Compétences
Ce qu’il faut mobiliser
Formation
Par où commencer
Selon les lieux et les époques, les recrutées ont surtout de solides compétences en mathématiques, parfois un diplôme universitaire dans ce domaine ou dans une discipline scientifique. À Langley, beaucoup des femmes recrutées avaient ainsi une formation en mathématiques ou en sciences.
Semaine type
Le rythme général
Des journées entières à calculer, vérifier, recopier et interpréter des données, puis à transmettre les résultats aux scientifiques et aux ingénieur·es qui s'en servent pour leurs recherches.
Salaire
Fourchette salaire
Entre 40 et 80% de moins qu’un homme
Angle BATF
Le métier, en bref
Aujourd’hui, quand on dit « calculatrice », on pense à une machine. Mais pendant des siècles, le mot « calculatrice » ou computer en anglais désignait… une personne.
Des femmes (bon ok, et aussi des hommes) étaient employé·es pour effectuer à la main les calculs dont avaient besoin les scientifiques, les ingénieur·es, les militaires ou les astronomes. Armé·es d’un crayon, de papier, de tables mathématiques et parfois d’une calculatrice mécanique, les « calculateur·ices humain·es » transformaient de grosses quantités de chiffres en données exploitables.
Et les femmes ont largement investi ce métier. Dès la fin du XIXe siècle, l’observatoire de Harvard emploie ainsi plus de 80 femmes pour analyser des milliers de photographies du ciel. Leur travail contribue notamment à la classification des étoiles et à plusieurs découvertes astronomiques majeures.
Puis, au XXe siècle, les « computers » changent de terrain : aéronautique, balistique, recherche militaire… et finalement conquête spatiale.
À la NASA, ou plutôt à la NACA avant sa création, les calculatrices humaines calculent des trajectoires, des vitesses, des consommations de carburant, des données issues des essais en soufflerie et tout un tas d’autres joyeusetés mathématiques nécessaires pour faire voler des avions et envoyer des engins dans l’espace.
À Langley, le premier groupe de calculatrices humaines est créé en 1935 avec seulement cinq femmes. En 1946, leur service avait déjà formé environ 400 femmes et les avait réparties dans différents secteurs du laboratoire.

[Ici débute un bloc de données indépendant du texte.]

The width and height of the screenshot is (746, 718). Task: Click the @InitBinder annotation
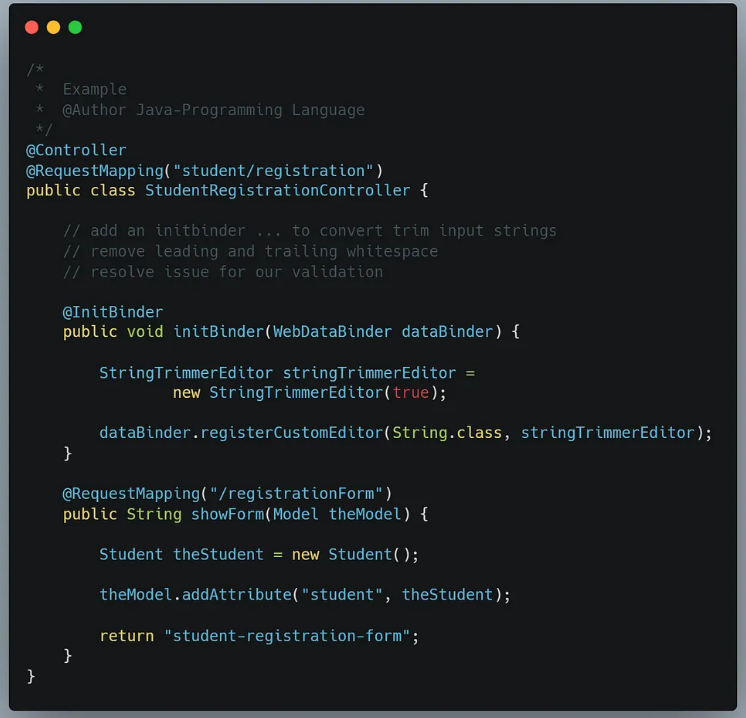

Et pourquoi autant de femmes ?
Parce que, surprise surprise, les stéréotypes de genre ont encore frappé. Les employeurs considèrent les femmes comme particulièrement minutieuses et patientes pour ce type de tâches. Mais il y a aussi une raison beaucoup moins flatteuse : elles sont moins chères à employer que les hommes. À Harvard, par exemple, le directeur Edward Pickering recrute volontairement des femmes, qu’il juge à la fois plus attentives aux détails et moins coûteuses.
Le travail est pourtant loin d’être secondaire. En 1942, un rapport de Langley souligne que les « girl computers » réalisent les calculs plus rapidement et avec davantage de précision que les ingénieurs eux-mêmes. Leur travail permet aux ingénieurs de se consacrer à d’autres aspects de la recherche.
Et certaines finissent par sortir de l’ombre (t’as la ref’ ?).
Katherine Johnson, recrutée en 1953, commence ainsi comme calculatrice au sein d’un groupe de femmes. Elle finira par calculer les trajectoires de plusieurs missions spatiales américaines, notamment celle de John Glenn et celle qui conduira à l’alunissage d’Apollo 11.
Ironie de l’histoire : lorsque les premiers ordinateurs électroniques arrivent, ils ne remplacent pas immédiatement ces femmes. Les ingénieurs se méfient parfois de ces machines encore nouvelles et confient même leur programmation aux anciennes calculatrices. Le métier disparaît donc en partie… en donnant naissance à d’autres métiers dans l’informatique.
Aujourd’hui, on parle de « programmation » et d’« informatique » comme de domaines technologiques. Mais une partie de leur histoire commence avec des femmes assises devant des piles de chiffres, à faire à la main le travail que nos machines réalisent désormais en quelques secondes.